Booker Little, Jr
(born on April 2, 1938 in Memphis, Tennessee - died October 5, 1961 in New York City, New York)
American jazz trumpeter and composer.
Despite having one of the shortest careers in jazz history, Little nevertheless made a noteworthy contribution to the music. Stylistically Little belongs to the lineage of Clifford Brown, featuring crisp articulation, a burnished tone and balanced phrasing.(born on April 2, 1938 in Memphis, Tennessee - died October 5, 1961 in New York City, New York)

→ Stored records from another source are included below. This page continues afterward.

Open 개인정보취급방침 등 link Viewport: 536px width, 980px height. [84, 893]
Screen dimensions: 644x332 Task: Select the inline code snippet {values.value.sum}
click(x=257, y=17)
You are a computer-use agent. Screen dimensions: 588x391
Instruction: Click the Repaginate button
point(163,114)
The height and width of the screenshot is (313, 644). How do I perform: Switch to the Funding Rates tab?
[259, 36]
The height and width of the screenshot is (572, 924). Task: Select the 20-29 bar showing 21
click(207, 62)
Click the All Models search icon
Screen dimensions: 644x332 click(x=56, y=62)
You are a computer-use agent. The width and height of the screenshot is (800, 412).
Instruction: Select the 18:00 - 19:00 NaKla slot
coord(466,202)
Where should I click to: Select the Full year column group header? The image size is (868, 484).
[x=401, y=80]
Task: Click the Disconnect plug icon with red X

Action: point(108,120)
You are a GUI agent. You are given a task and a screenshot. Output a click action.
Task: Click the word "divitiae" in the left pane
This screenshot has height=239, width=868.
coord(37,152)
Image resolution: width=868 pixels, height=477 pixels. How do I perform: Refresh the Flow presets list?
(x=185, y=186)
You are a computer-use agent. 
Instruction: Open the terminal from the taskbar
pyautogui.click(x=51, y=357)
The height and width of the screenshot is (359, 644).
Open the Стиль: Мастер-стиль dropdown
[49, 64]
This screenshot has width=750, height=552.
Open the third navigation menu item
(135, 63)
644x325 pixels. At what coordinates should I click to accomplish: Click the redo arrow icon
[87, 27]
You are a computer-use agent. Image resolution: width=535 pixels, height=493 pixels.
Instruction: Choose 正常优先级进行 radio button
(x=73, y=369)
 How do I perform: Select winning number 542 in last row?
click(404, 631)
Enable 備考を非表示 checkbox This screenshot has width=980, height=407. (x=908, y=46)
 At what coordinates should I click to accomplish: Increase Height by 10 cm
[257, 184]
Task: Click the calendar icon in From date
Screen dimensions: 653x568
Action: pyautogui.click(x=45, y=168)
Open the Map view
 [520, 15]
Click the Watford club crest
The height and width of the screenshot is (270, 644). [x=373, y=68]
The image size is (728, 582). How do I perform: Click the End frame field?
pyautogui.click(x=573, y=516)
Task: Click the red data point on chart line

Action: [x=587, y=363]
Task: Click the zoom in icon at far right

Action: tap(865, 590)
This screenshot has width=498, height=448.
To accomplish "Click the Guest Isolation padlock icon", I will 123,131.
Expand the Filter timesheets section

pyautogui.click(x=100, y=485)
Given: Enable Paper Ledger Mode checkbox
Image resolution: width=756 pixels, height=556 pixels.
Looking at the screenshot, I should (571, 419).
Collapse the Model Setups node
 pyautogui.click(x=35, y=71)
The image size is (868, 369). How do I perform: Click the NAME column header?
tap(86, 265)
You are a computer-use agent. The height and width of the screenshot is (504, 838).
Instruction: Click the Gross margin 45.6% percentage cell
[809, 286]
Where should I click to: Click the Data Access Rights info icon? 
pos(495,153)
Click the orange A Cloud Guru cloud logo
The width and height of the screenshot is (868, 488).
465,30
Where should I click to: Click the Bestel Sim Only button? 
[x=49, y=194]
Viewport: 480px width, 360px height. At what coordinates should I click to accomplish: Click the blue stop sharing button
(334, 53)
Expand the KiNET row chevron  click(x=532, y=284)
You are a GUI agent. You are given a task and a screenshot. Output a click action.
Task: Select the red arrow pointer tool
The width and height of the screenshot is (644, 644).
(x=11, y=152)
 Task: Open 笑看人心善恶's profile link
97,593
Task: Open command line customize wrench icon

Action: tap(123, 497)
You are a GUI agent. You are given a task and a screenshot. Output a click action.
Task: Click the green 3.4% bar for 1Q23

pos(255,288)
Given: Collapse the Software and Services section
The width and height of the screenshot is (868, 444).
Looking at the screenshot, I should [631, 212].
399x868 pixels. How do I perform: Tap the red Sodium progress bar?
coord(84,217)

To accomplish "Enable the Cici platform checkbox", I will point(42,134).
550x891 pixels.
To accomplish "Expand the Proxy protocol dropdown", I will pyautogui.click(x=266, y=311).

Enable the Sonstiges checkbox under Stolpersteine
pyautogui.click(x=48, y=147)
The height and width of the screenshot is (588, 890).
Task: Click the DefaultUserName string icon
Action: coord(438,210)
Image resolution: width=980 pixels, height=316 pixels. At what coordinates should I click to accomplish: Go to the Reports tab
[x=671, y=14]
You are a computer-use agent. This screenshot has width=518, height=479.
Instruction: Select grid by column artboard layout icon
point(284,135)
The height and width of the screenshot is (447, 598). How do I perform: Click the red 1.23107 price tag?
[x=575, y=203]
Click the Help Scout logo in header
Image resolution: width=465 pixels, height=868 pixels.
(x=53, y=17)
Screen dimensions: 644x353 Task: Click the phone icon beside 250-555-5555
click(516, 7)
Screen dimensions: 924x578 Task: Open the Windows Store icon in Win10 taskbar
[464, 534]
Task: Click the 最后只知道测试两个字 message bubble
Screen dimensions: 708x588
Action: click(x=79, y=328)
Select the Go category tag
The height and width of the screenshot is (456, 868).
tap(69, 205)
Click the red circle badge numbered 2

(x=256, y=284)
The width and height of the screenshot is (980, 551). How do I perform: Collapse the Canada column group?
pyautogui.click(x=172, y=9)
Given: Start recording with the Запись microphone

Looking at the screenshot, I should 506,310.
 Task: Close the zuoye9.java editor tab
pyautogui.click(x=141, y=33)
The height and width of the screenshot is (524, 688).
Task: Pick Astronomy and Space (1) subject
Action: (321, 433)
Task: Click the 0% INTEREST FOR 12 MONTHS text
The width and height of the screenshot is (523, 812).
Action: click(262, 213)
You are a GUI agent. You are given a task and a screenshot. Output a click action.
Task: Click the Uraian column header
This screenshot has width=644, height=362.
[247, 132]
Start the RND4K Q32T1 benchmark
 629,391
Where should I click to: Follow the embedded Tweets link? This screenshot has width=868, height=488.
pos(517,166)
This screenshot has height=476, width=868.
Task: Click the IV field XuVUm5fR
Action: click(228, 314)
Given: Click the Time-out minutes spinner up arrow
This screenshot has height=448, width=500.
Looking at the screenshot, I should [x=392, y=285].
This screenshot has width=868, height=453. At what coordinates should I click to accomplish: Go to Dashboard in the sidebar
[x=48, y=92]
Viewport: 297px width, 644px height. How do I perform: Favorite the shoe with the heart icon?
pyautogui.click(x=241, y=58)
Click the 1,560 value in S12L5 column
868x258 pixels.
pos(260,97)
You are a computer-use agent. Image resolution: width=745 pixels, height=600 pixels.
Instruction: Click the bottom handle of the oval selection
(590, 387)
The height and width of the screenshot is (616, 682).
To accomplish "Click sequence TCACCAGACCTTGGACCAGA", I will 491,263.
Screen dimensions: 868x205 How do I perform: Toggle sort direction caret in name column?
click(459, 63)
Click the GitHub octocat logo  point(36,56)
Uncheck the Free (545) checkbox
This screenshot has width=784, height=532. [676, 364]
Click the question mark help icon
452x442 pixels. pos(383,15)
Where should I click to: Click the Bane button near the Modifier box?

He trained at Chicago Conservatory (1956–58) and worked with leading local musicians such as Johnny Griffin. Later, moving to New York, his most significant associations were with drummer Max Roach and multi-instrumentalist Eric Dolphy, recording with them both under his own name and theirs. With Dolphy, he co-led a residency at the Five Spot club in New York in June 1961, from which three classic albums were eventually issued by Prestige Records. Here he showed promise of expanding the expressive range of the “vernacular” be-bop idiom of Clifford Brown. Only four albums under his own name were recorded: Booker Little 4 + Max Roach (1958) for United Artists, Booker Little Quartet (1960) for Time, his masterpiece Out Front (1961) for Candid and finally Booker Little and Friend (reissued as Victory and Sorrow) for Bethlehem mere weeks before his passing. He died from uremia at the age of 23.